We actually have a tutorial based on it: https://github.com/pachyderm/pachyderm/blob/master/doc/examp...

(disclosure: I work at Pachyderm. https://pachyderm.io/)

hinkley · on May 25, 2018

Or the bland and boring version: bucket sort and xargs.

bo1024 · on May 24, 2018

It would have been cool to see a discussion about algorithmic solutions, rather than solutions based on tools like MySQL.

There are three basic approaches: sort and remove duplicates (the original bash script); insert all items into a set (e.g. hash table) that only keeps unique copies, and count its size; or probabilistic solutions like Count-Min-Sketch or HyperLogLog. But the problem with the latter is that they are approximate, which doesn't sound ideal when billing customers.

The problem with both of the first two approaches is that they require all items to be stored in memory at the same time. As long as that's true, either the sort or hashtable approach will work fine. But once you run out of RAM on a single machine, it's going to slow way way down as it swaps to and from disk constantly.

To me, the natural solution is to just split the dataset alphabetically into, say, 10 or 100 equal-size jobs, and run these either sequentially or in parallel on 10 or 100 machines. So for example if the unique IDs are random strings of digits, then everything starting with 00 is in the first job, everything starting with 01 is in the second, up to 99. For each job, apply either the sort or the set approach; shouldn't matter much.

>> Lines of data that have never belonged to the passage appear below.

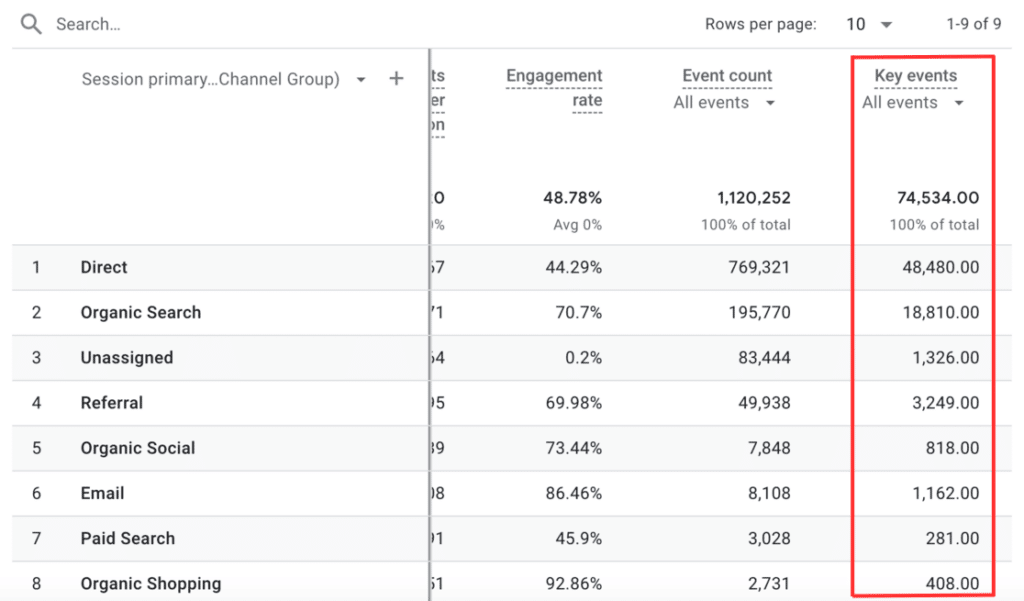Click the Unassigned channel label

127,357
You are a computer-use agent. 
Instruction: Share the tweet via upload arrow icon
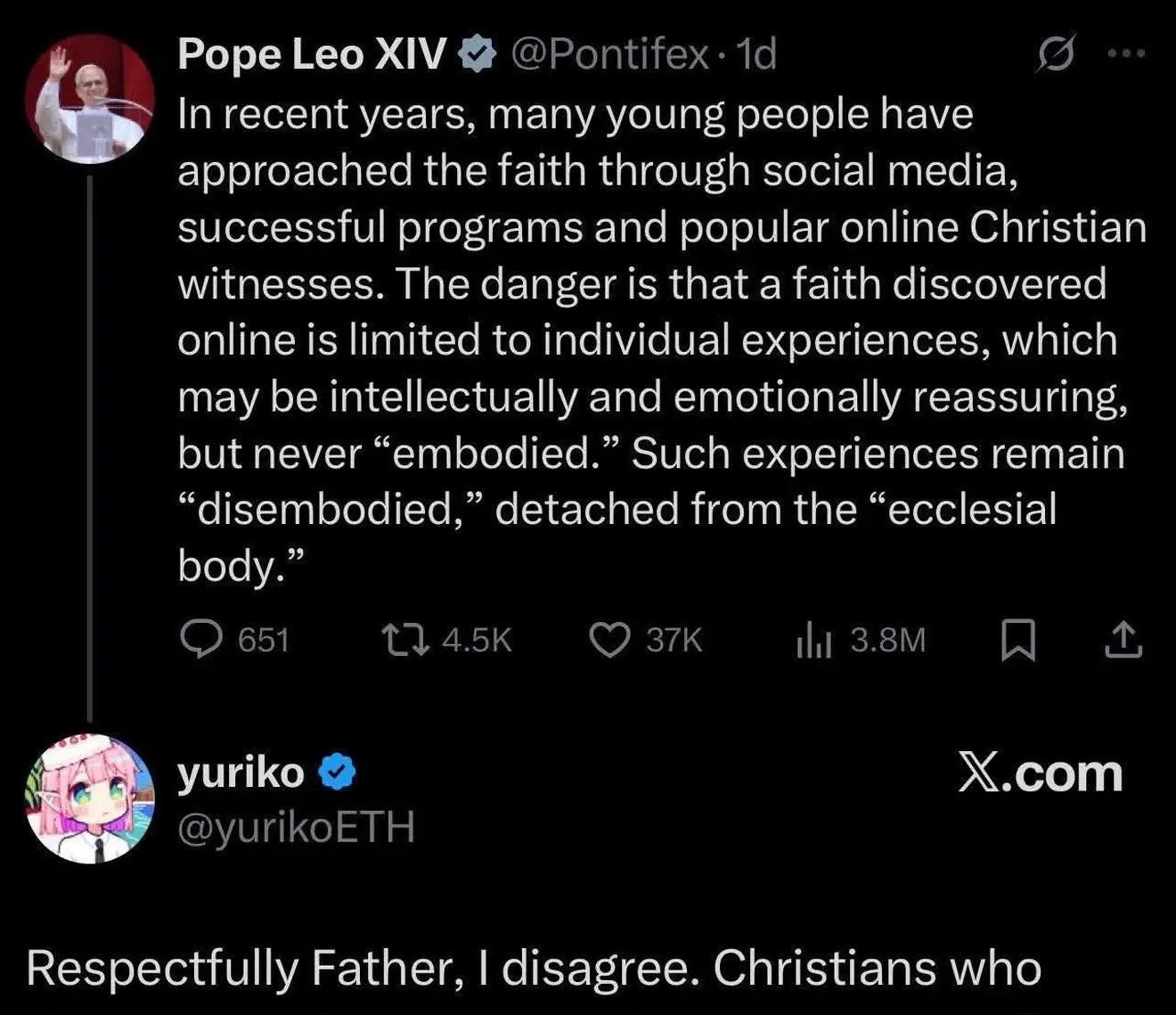tap(1123, 640)
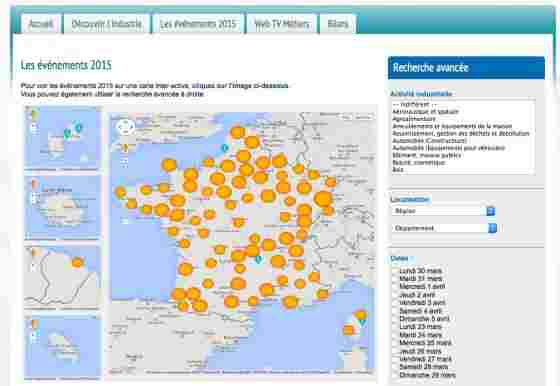This screenshot has width=560, height=386.
Task: Select Bois in the industrial activity list
Action: [398, 170]
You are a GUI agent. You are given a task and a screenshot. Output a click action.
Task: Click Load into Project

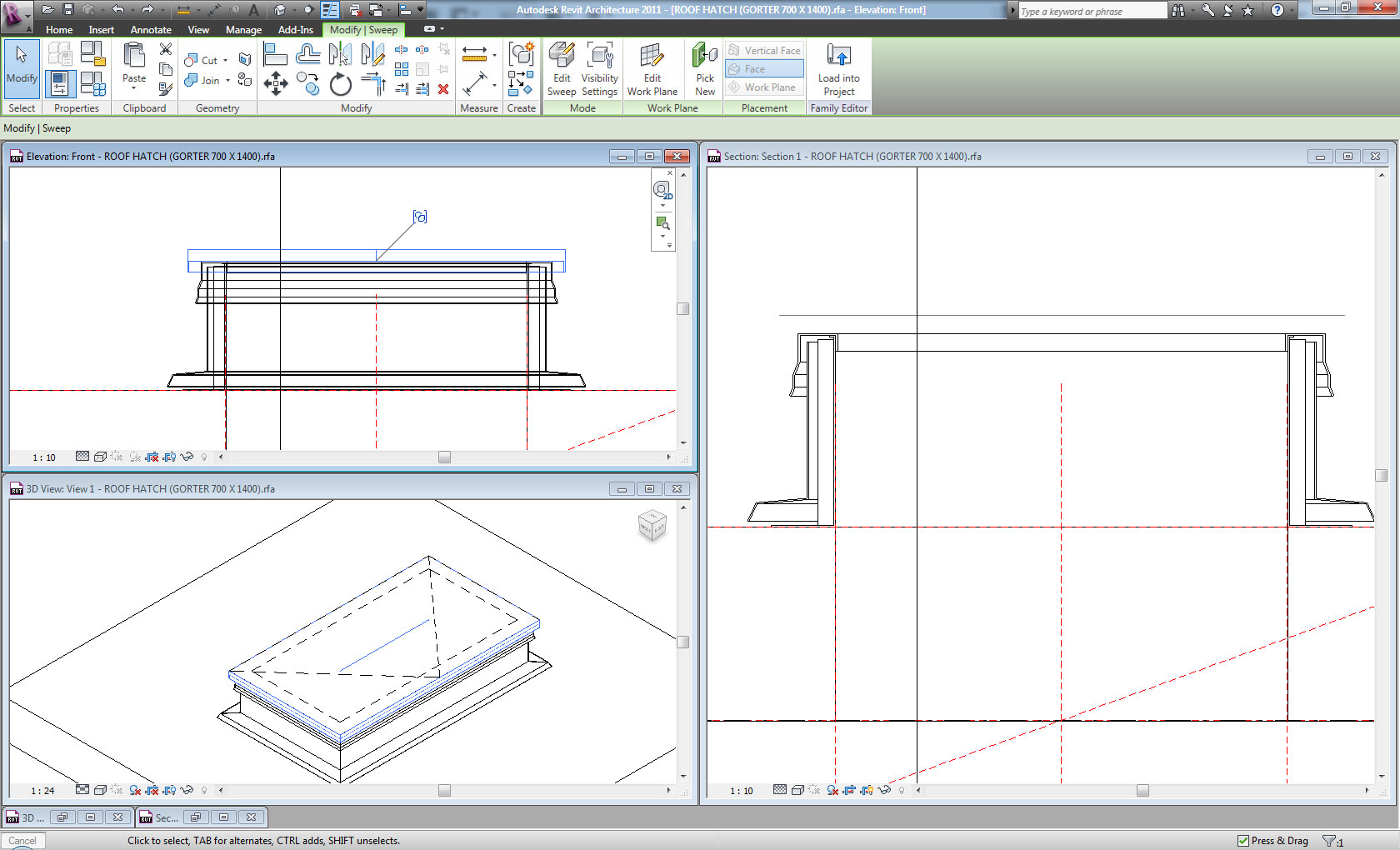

(edit) For example, here's sequential pseudocode; the second step is embarrassingly parallel.

    # split the records
    for each record in records_list:
        prefix := record[0:2]
        write record to file "records"+prefix

    # count
    total = 0
    for each records_prefix_file:
        initialize hash_table
        for each record in this records_prefix_file:
            insert record into hash_table, ignoring if already present
        total += size of hash_table

(second edit) I'm a theorist, not a practicioner, so I'm ignoring many practical issues about where to store and back up the data, etc.

jerf · on May 24, 2018

So, yes, the article is an interesting war story and I don't want to diminish the pain of the writer, who inherited a system he didn't particularly want to touch. But yes, the solution is basically "sharding". Personally I'd start with per-customer sharding, and hope that A: that holds for long enough that I'm much bigger before it's a problem and B: that if I'm already sharding by customer, when the day comes that one customer is too big for a single instance of whatever I'm using that the architecture won't get too offended if we shard a single customer multiple times.

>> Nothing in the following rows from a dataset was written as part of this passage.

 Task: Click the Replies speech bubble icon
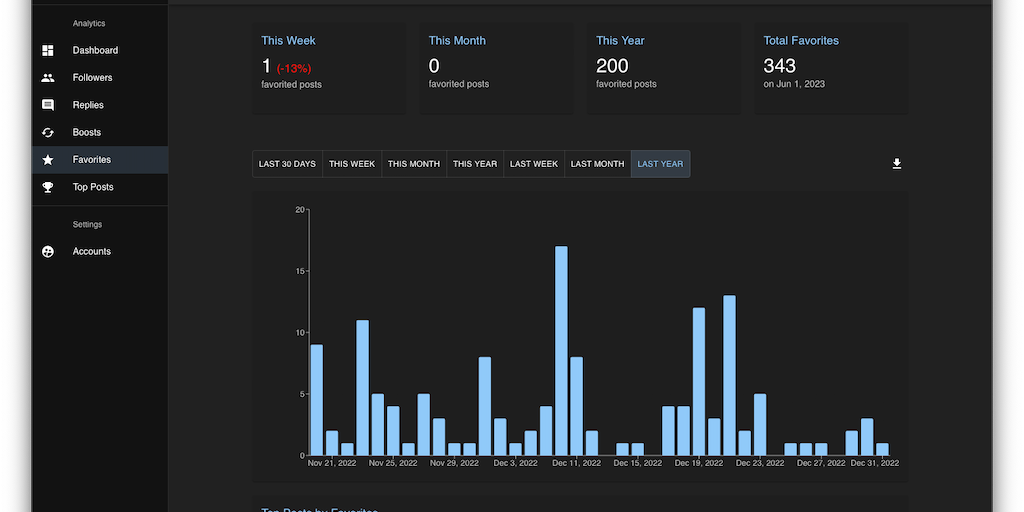coord(48,105)
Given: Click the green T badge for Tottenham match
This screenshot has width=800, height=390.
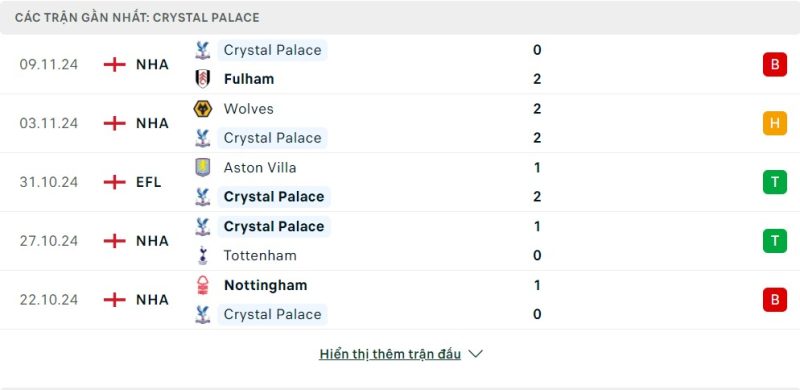Looking at the screenshot, I should [774, 241].
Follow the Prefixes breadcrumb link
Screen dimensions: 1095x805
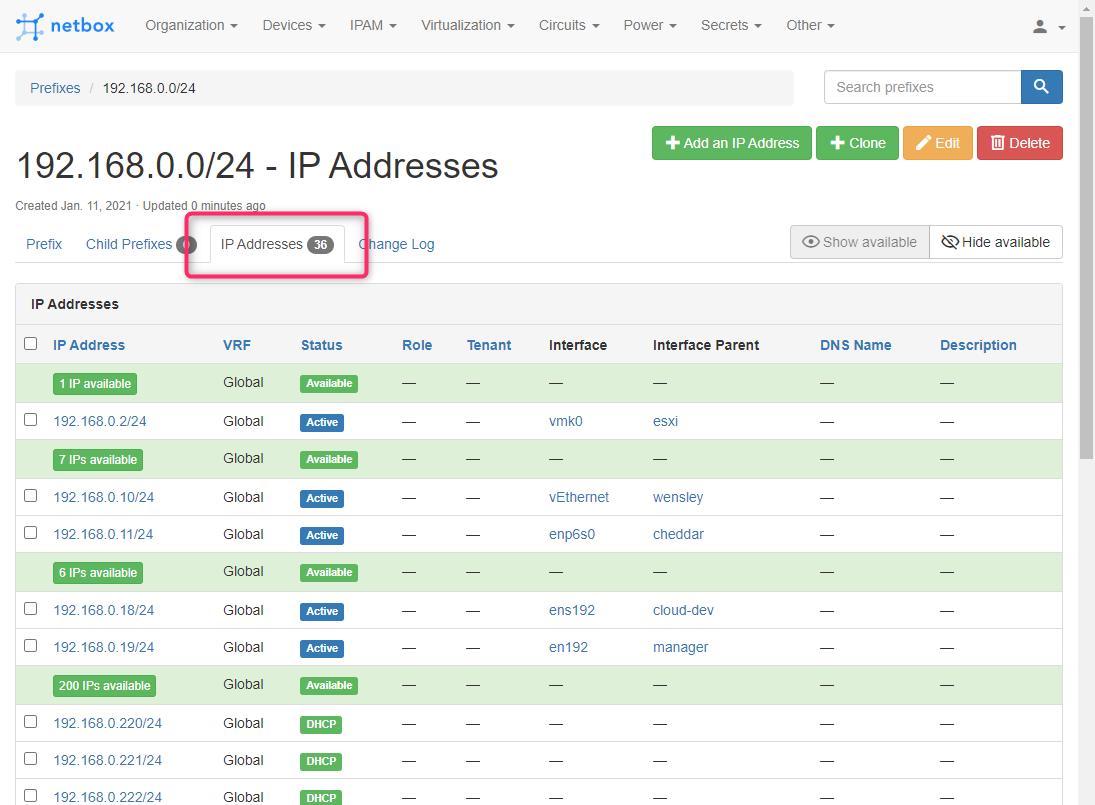(x=54, y=88)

(If I were doing both of the things, I'd certainly architect the former so the latter was possible at a later date. It's not that difficult, really; you've already got the "split problem -> process subprobems -> combine results" architecture in place, you just have to make sure not to accidentally grind in the nature of the subproblems too deeply into the system, which is just boring ol' software engineering. It doesn't even cost you much since you're not going to win that much by assuming the nature of the subproblems; it really just would be sloppy programming.)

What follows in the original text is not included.